电影里的女阿树在图书馆里工作,而男阿树则看似对女阿树不理不睬,独自一人拿着本书貌似阅读,其实就暗自在每一张借书卡里写着“藤井树”的名字。在女阿树的眼里,这是幼稚无聊的举动,却不知在男阿树的心里,他不知不觉喜欢上了女阿树。然而由于少年的含蓄只能躲在角落里,以不断写着“藤井树”的名字来表达自己的爱意。成年后的女阿树遇到一群学妹向她送上男阿树借过的书《追忆似水年华》,并告诉她书卡里写着个名字“藤井树”,而卡的背后画着一幅少女时代的肖像。这一刻的女阿树一边佯装平静,一边想把卡片揣到兜里,却发现喜欢的围裙上下没有一个兜。想起已经离世的男阿树,成年女阿树顿时回到了那段迷茫而又纯洁的初恋记忆中,不由捂住了鼻子。
经过图书馆,想起当年在这个课室里,我们几个华裔学生坐在一起,在温习中文老师安排的功课。

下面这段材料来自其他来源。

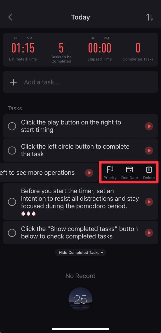Tap the plus icon beside Add a task
Screen dimensions: 161x333
point(13,82)
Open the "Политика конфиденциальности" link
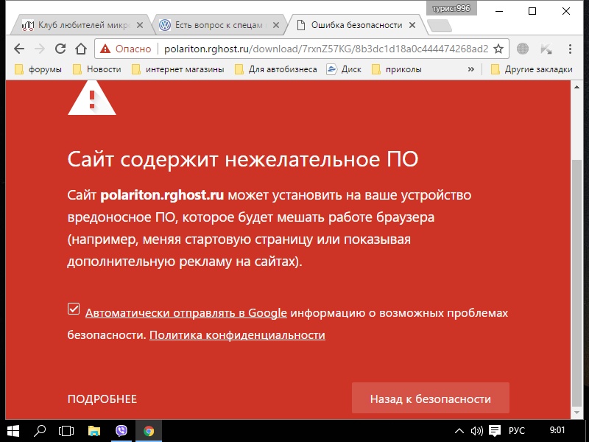This screenshot has width=589, height=442. point(237,335)
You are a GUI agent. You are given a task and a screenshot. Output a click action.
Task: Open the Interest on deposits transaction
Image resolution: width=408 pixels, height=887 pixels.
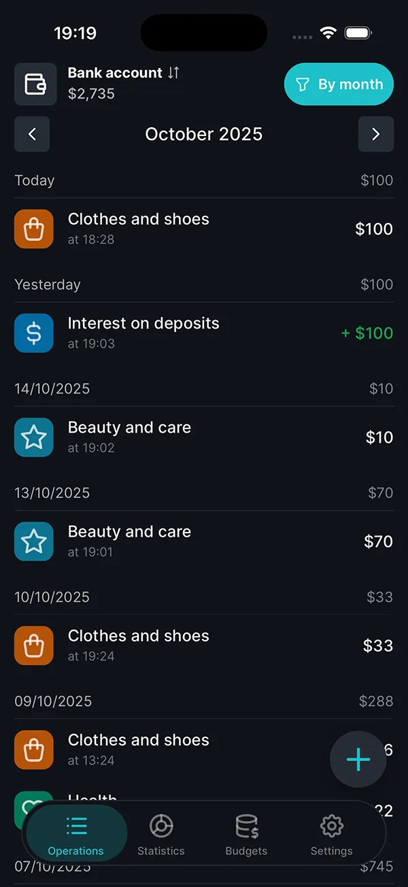click(204, 333)
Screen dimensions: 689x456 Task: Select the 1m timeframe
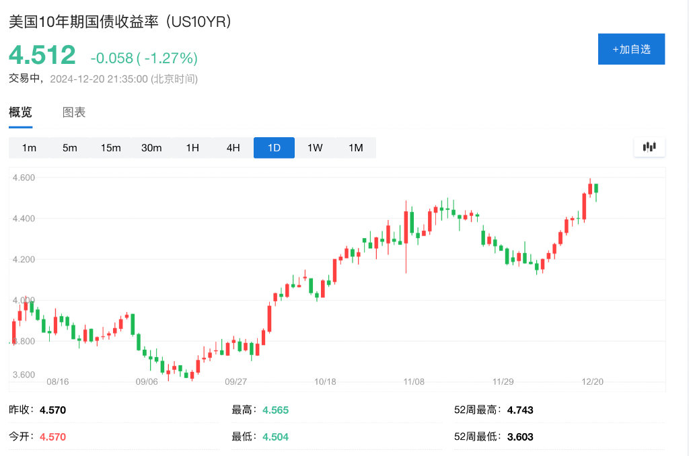click(x=29, y=147)
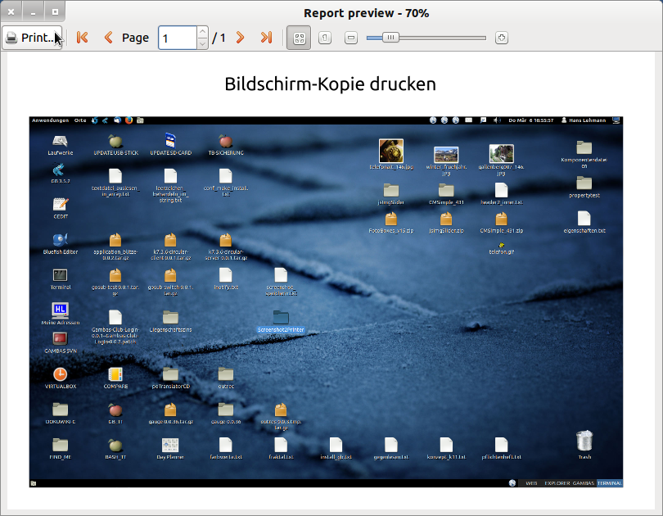663x516 pixels.
Task: Click the Trash icon in the previewed screenshot
Action: (x=584, y=441)
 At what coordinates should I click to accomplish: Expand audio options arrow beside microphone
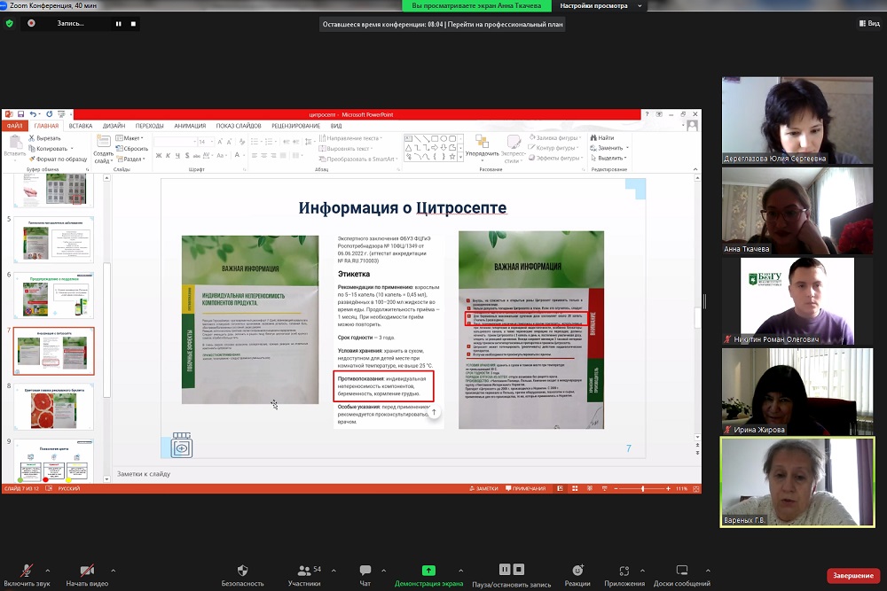48,570
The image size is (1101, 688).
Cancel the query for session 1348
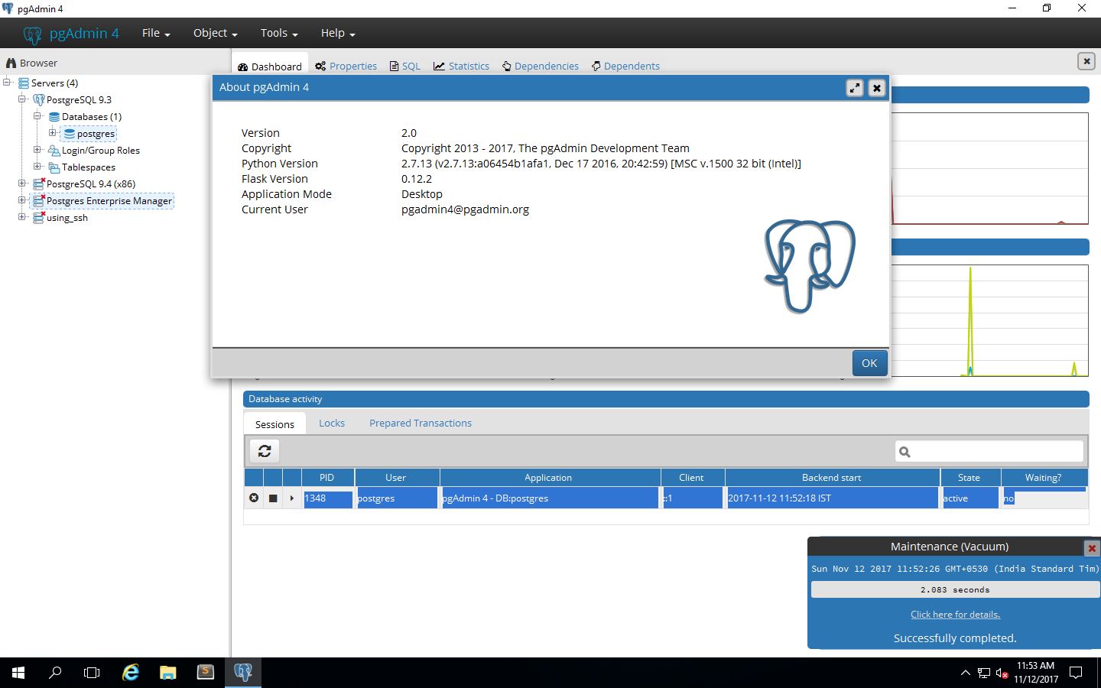254,498

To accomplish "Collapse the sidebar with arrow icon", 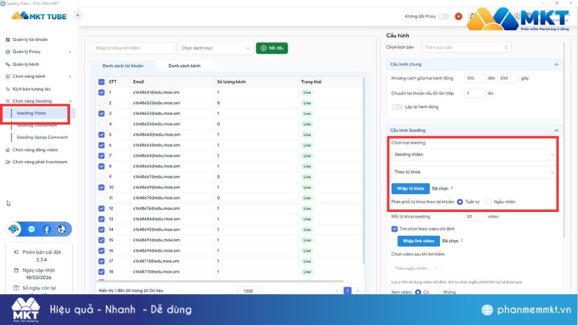I will pyautogui.click(x=78, y=15).
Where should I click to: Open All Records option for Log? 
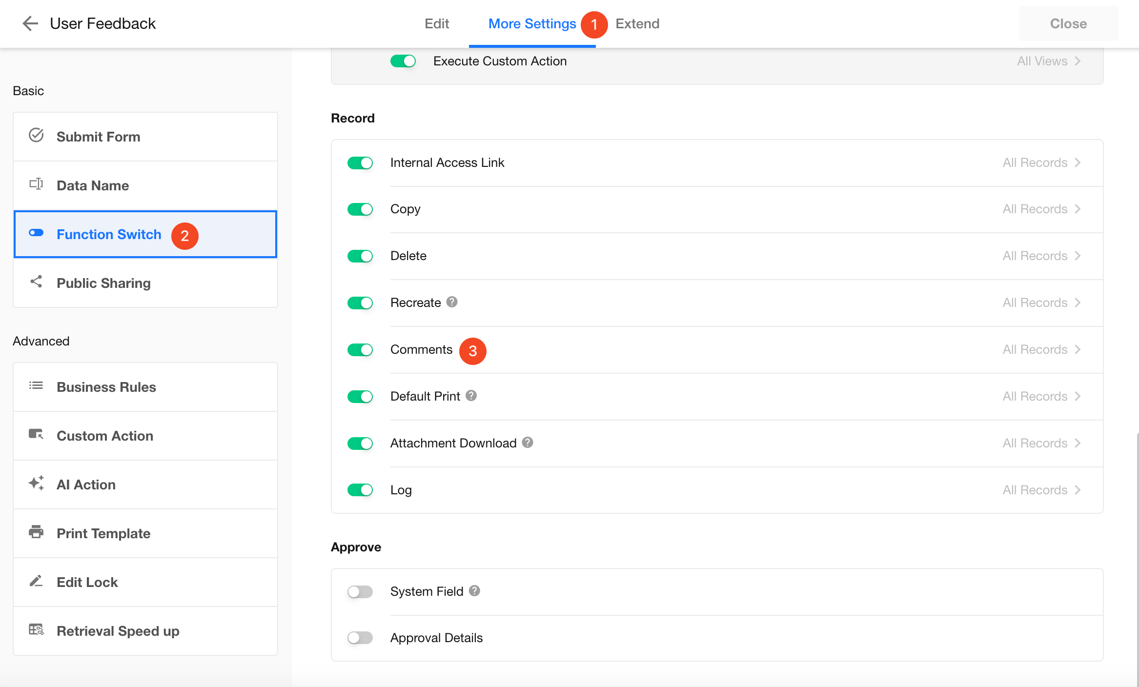pos(1041,490)
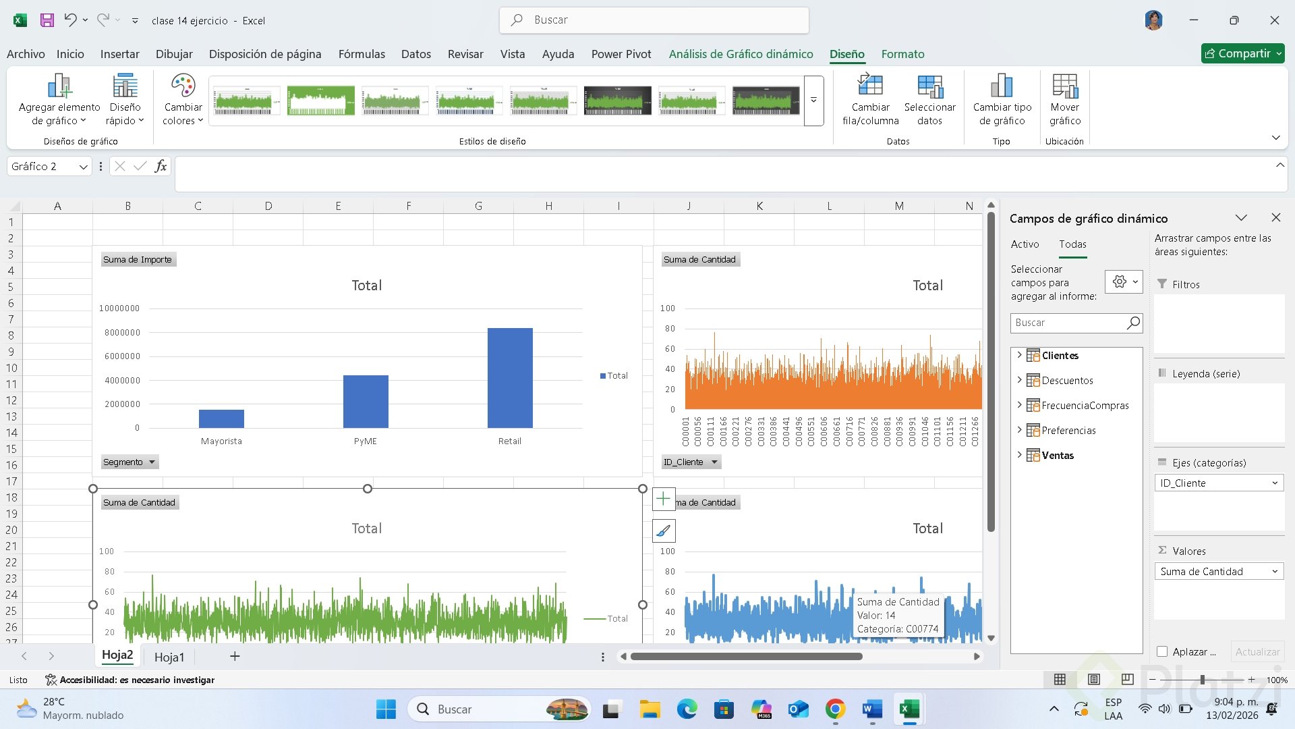
Task: Click the Cambiar tipo de gráfico icon
Action: 1002,86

老师说,让我们想一首有关梅花的诗。大多数同学都写下王安石的“墙角数枝梅”,少女写着唐代诗人的“不经一番寒彻骨,怎得梅花扑鼻香”,而我却恶搞似的写了一首诗,同学们一哄而散说看不懂,我一言不发收拾书包离开图书馆,留下初恋一人。转身那一刻,发现初恋的脸蛋浮现丝红晕,因为诗里隐藏着她和我的名字,“腊月风林万木折,梅点冬装白玉条。翻光舞雪晴天长,傲寒望远…地久。”
无言的约会
女阿树拿到了发下的试卷,发现只有26分,原来老师把两人的试卷发错了。放学后不声不响在自行车棚里等,想把卷子还给男阿树。在当时的日本校园,自行车棚是少男少女们表白的地方。直到天快黑了,男阿树才来,她很开心,然而男阿树却一脸严肃核对卷子,使得女阿树精疲力尽地为他打灯照明。女阿树本来觉得这男生笨拙无聊,却又在灯光下的那一刻油然而生地觉得认真起来的少男帅气可爱。这也是两人在电影中唯一的一次约会。
自行车棚的约会
走到中学旁的火车站,想起当年的车站月台是很多少男少女追求恋爱的地方,包括向心仪对象发出约会邀请。在学期的最后一天,看到初恋一个人站在月台上等车,本来已是提心吊胆的我,冷不防被几个猪朋狗友推到了少女面前,一时间更是手足无措,不知如何开口,只好努力挤开嘴,说了句“hi”。看到我的狼狈样,少女绽开花一般的笑容,笑容中带着两个浅浅的梨涡,我也不由自主地眯着眼睛笑了。
当年的火车站月台
无论是电影里的男阿树,还是现实生活中的我们,看似笨拙木纳,其实就是萌动少年初涉爱河的紧张忐忑。在爱恋的驱动下,进行了一场无声的约会。
不知所踪的告别
告别发生在雪天。休学在家的女阿树迎来了位不速之客,原来是男阿树拿了本《追忆逝水年华》站在门口。女阿树惊讶问:“你怎么来了 ?”男阿树反问着:“你怎么不上学?”二人看似十分尴尬但又带着丝惊喜。沉默片刻,女阿树问:“有什么事?”得知男阿树请她帮忙还书,女阿树只觉莫名其妙,“你不会去还吗?”男阿树不愿正视女阿树似的,“就是还不来才找你帮忙。”男生得知女阿树父亲过世,说了句“节哀顺变”。看到男阿树把头缩在围巾里的害羞而又忧伤的神态,女阿树扑哧一笑。当男生无奈地骑上自行车离开时,女阿树站在门外,抱着本书甜甜笑了。或者这一刻,她看懂了男生的心思,也动了恋情。然而,由于一念之间的含蓄,美好的憧憬成为永远的离别。当女阿树回到学校时,男生已经搬离了这座城市,这是离别;当数年后,成年的女阿树在美穗来访时,得知男阿树已经逝世,这是永别。
告别即永别
就像《情书》里的故事,初恋是美好而又短暂脆弱。因爱慕而结合,因别扭而分开。本以为是一时的分开,却想不到是永久的分离。还是在校长办公室的门口,最后一次相遇了,却是在办理转校手续。相视一望,眼神都带着些忧郁和冷漠,没有说话,点了下头,年少的情愫就此烟消云散。之后天各一方,分别在不同的国家读书工作生活。
美穗的情书,我们的青春
电影里的美穗,静悄悄躺在白茫茫的雪地里,任由雪花飘落在身上,就像生命静止似的寂寥。忽然间,她猛然睁开眼睛大口呼吸,默然站了起来,弹开身上的雪花,仰天长望,一股悲伤之情涌上心头。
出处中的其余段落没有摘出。